Collected data entries:
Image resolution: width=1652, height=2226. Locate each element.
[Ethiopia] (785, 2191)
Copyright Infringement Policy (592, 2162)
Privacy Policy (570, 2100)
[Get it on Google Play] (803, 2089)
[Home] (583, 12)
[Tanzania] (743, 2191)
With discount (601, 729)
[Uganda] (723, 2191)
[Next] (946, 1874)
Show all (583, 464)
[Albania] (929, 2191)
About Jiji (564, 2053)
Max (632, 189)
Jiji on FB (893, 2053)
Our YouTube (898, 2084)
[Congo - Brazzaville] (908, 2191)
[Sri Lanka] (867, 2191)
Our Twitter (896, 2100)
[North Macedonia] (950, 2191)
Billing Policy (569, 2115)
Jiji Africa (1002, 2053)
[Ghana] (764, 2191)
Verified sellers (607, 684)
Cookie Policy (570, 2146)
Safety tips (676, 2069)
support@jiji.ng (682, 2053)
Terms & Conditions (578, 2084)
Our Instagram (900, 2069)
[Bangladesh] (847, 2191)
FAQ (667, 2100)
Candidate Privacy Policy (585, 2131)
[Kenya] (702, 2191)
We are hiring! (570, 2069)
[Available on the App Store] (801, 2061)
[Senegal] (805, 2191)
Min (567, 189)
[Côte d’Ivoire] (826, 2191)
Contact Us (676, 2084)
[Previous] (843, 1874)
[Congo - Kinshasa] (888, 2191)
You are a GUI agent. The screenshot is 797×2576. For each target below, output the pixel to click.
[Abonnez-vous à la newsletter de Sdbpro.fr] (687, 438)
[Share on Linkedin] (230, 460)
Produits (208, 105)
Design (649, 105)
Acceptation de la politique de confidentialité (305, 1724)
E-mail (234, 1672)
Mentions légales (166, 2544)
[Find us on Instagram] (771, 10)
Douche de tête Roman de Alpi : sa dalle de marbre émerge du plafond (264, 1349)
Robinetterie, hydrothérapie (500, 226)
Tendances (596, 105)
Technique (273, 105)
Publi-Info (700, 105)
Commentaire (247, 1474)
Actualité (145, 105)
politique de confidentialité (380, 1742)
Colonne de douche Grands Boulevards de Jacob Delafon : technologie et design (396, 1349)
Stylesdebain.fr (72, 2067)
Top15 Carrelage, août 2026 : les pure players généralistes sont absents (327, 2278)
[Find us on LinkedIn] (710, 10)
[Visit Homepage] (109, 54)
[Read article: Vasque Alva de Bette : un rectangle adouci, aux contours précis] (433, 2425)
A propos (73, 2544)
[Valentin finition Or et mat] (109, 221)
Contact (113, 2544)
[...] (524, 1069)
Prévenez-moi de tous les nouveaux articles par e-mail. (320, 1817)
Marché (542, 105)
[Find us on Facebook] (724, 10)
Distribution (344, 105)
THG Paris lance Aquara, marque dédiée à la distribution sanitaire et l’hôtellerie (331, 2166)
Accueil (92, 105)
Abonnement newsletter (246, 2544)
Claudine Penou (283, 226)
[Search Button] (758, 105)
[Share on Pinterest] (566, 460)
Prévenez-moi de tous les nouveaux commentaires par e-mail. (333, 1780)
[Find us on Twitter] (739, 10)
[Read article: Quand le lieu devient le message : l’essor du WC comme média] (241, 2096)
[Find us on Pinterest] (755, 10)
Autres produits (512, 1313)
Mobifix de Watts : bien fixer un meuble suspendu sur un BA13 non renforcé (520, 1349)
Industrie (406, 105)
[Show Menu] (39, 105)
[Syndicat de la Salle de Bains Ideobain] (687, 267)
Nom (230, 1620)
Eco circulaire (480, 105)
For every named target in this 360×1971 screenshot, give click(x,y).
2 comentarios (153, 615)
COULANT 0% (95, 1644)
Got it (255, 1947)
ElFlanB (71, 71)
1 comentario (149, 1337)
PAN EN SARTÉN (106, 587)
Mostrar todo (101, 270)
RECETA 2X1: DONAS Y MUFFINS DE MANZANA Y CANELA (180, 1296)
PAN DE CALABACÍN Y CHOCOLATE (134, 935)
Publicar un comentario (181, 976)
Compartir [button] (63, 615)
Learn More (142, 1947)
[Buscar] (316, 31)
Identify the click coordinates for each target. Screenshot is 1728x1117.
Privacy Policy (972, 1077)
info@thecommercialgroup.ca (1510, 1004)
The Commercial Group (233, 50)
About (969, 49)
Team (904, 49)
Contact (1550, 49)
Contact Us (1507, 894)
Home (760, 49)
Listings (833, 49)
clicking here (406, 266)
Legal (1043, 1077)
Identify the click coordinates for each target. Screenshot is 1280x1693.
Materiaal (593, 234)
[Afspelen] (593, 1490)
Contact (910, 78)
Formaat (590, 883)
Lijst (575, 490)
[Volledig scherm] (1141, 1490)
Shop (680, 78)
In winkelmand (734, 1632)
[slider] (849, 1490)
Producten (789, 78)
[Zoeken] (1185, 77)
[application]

**Assignment:** Go through the entries above and copy out every line that includes the word "Policy".

**Answer section:**
Copyright Infringement Policy (592, 2162)
Privacy Policy (570, 2100)
Billing Policy (569, 2115)
Cookie Policy (570, 2146)
Candidate Privacy Policy (585, 2131)
Privacy Policy (972, 1077)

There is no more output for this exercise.